Dangerous Mathematicians
- Company type: Private
- Industry: Clothing design
- Founded: 2005
- Founder: Karen Patwa
- Defunct: 2017
- Headquarters: Brooklyn, New York, United States
- Products: Women’s tailored suits, women’s wedding suits, women’s formal suits
- Website: dangerousmathematicians.com

= Dangerous Mathematicians =

Clothing company

Dangerous Mathematicians was an American fashion business founded by Karen Patwa in 2005 and based in Brooklyn, New York. The company designed and sold lesbian wedding suits which blend the masculine elements of a tuxedo with the feminine qualities of a dress.

Dangerous Mathematicians’ name is based on Patwa's career as a math and physics instructor. Geometric principles from math and science serve as sources of inspiration for Dangerous Mathematicians designs.

==History==
Dangerous Mathematicians first opened its store in 2006 on the Lower East Side of Manhattan. The company originally offered ready made and bespoke professional attire options for “smart women.” The original Rivington Street location frequently hosted themed parties for its clientele featuring photoshoots, fashion shows and math contests. Patwa designed her first women's wedding suit in 2007.

In 2010, the company relocated to Boerum Hill, Brooklyn, in an area where there are many small boutiques.

In response to an increase in demand for wedding suits after the legalization of gay marriage in New York in June 2012, Dangerous Mathematicians' head designer Patwa created a line exclusively geared towards lesbians. By 2013, Dangerous Mathematicians had evolved to focus exclusively on bespoke women's suits.

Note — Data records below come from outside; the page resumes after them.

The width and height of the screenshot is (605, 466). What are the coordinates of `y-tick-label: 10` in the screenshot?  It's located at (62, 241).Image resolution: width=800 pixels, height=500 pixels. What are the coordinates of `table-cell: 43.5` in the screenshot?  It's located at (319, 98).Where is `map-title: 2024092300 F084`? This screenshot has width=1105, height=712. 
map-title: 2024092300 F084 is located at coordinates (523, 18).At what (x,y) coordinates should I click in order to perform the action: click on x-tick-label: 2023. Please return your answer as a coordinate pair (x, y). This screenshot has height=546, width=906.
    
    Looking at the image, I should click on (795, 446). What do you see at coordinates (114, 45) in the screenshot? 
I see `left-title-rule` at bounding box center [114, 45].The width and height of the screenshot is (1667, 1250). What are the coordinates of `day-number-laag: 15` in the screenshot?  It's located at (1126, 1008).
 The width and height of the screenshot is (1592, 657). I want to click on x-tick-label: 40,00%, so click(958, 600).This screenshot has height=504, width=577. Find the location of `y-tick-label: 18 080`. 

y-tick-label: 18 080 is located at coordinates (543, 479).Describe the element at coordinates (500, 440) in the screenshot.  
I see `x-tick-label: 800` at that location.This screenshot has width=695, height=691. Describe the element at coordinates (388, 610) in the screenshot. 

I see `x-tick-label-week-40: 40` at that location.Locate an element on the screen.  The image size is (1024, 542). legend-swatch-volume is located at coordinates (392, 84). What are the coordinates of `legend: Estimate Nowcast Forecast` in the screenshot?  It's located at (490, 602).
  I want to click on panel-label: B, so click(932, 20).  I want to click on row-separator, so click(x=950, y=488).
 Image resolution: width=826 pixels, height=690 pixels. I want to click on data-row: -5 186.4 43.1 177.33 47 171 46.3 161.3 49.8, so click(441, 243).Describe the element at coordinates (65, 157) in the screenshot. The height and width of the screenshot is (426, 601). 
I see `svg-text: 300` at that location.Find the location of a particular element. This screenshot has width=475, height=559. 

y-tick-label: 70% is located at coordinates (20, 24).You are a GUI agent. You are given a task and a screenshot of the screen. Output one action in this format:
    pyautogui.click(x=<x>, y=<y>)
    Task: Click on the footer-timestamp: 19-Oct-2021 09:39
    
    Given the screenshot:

Dangerous Mathematicians closed in 2017.

==Reception and competitors==

Dangerous Mathematicians has been featured in a variety of gay-oriented publications such as Wedding Pride, Rainbow Wedding Network, and Huff Post Gay Voices. More recently, other women's suit businesses have introduced themselves to the market, such as Fourteen, Tomboy Tailors, and St. Harridan.